Overview
In this year's project, Team Michigan is experimenting with transforming Pseudomonas putida S16 to break down 1,4-dioxane. We selected P. putida for its ability to thrive in aquatic environments while maintaining a short doubling time of 1.8 hours1. Unlike other bacteria such as E. coli, the specific strain of P. putida we utilized, S16, already possesses most of the machinery necessary to degrade 1,4-dioxane efficiently.

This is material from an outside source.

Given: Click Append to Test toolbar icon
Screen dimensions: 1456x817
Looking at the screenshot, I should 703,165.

The transformation involves utilizing a plasmid containing the gene for the enzyme tetrahydrofuran monooxygenase (THFMO), a crucial enzyme for the breakdown pathway1.

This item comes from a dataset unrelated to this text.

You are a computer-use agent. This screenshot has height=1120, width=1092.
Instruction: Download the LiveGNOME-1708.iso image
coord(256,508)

To engineer the plasmid, we first had to remove the original nicotine degradation gene, NicA2, using the XbaI and EcoRI-HF restriction sites. Due to the instability of gene fragments over 1.5kb, we decided to split the THFMO gene into three fragments, which were subsequently ligated into the pJN105 plasmid backbone via Gibson Assembly. To assess the degradation efficacy of the bacteria, we employed gas chromatography with mass spectroscopy (GC-MS). To enhance the degradation efficacy, we plan to incorporate another plasmid into the host genome containing aldehyde dehydrogenase (ALDH), which co-regulates the breakdown of 1,4-dioxane with THFMO. To ensure the bacteria primarily broke down dioxane rather than other nutrients in the media, we utilized R2A, a minimal growth media.